» Exercise prompt
Isolate every line in the records below with "will" in it.

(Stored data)
+ + + + +

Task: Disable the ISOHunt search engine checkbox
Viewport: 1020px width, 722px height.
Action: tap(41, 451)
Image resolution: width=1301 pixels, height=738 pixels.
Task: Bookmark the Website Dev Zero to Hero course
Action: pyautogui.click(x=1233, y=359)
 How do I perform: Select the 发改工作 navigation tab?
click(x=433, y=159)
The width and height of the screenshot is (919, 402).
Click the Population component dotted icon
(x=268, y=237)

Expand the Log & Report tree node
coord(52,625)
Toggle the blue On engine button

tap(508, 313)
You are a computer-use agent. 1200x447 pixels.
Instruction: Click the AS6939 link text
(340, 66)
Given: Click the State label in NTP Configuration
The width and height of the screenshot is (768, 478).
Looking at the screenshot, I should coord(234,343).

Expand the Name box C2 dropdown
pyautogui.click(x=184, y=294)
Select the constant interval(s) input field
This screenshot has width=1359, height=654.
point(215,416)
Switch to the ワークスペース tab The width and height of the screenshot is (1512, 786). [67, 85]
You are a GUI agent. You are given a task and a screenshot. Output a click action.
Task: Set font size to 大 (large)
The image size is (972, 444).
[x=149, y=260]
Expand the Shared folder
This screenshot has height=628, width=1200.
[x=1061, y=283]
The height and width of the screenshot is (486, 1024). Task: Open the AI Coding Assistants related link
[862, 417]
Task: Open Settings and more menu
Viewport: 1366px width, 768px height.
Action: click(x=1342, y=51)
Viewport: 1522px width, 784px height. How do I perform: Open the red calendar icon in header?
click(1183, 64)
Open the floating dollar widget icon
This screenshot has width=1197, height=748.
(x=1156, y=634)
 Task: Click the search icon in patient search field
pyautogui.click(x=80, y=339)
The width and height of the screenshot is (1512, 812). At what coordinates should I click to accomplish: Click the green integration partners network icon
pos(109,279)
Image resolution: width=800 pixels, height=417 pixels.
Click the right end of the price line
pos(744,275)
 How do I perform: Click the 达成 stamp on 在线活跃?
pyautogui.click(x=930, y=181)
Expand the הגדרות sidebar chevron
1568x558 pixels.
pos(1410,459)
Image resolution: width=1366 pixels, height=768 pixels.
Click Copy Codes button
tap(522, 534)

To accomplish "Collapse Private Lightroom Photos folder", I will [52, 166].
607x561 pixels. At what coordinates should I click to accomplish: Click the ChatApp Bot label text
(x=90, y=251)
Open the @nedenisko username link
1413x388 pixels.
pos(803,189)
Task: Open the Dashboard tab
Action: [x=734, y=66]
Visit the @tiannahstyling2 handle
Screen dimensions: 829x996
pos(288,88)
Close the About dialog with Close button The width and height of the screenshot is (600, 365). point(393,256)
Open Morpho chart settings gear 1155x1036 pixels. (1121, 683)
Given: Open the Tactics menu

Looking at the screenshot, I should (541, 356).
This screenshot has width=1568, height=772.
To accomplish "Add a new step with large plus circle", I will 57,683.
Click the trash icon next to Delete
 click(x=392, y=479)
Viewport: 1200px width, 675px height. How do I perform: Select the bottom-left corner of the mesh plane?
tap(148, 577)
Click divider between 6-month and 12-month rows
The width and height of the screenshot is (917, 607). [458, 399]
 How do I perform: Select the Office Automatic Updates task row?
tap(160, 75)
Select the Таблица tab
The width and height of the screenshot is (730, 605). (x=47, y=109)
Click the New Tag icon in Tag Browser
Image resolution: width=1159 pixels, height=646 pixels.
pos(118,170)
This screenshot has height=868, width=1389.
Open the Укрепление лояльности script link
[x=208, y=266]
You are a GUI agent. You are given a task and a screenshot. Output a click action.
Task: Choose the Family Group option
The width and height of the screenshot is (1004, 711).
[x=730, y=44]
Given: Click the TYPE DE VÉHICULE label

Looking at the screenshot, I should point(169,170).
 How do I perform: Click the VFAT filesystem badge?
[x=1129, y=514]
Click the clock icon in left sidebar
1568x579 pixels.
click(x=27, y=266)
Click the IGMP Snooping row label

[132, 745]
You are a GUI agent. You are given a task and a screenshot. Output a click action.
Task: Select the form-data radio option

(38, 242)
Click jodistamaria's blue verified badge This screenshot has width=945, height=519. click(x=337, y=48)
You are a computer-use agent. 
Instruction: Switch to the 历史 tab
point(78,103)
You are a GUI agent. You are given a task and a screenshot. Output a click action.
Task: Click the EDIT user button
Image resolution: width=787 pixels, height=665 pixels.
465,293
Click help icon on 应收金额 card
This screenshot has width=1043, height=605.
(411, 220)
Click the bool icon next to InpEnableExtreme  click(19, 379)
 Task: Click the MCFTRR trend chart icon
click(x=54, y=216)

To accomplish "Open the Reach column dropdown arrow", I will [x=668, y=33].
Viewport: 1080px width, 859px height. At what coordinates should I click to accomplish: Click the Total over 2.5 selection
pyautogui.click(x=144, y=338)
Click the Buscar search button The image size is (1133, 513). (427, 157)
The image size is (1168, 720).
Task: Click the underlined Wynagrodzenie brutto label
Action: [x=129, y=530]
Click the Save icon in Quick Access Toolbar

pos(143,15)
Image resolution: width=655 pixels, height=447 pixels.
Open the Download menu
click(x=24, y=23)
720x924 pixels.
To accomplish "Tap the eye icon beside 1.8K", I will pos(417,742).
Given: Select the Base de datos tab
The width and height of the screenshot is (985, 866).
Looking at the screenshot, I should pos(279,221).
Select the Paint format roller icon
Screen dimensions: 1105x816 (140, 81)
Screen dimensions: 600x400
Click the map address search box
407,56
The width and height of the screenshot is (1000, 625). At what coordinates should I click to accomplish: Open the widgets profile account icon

+ + + + +

» Result
To accomplish "Collapse Private Lightroom Photos folder", I will [52, 166].
To accomplish "Add a new step with large plus circle", I will 57,683.
To accomplish "Open the Reach column dropdown arrow", I will [x=668, y=33].
To accomplish "Tap the eye icon beside 1.8K", I will pos(417,742).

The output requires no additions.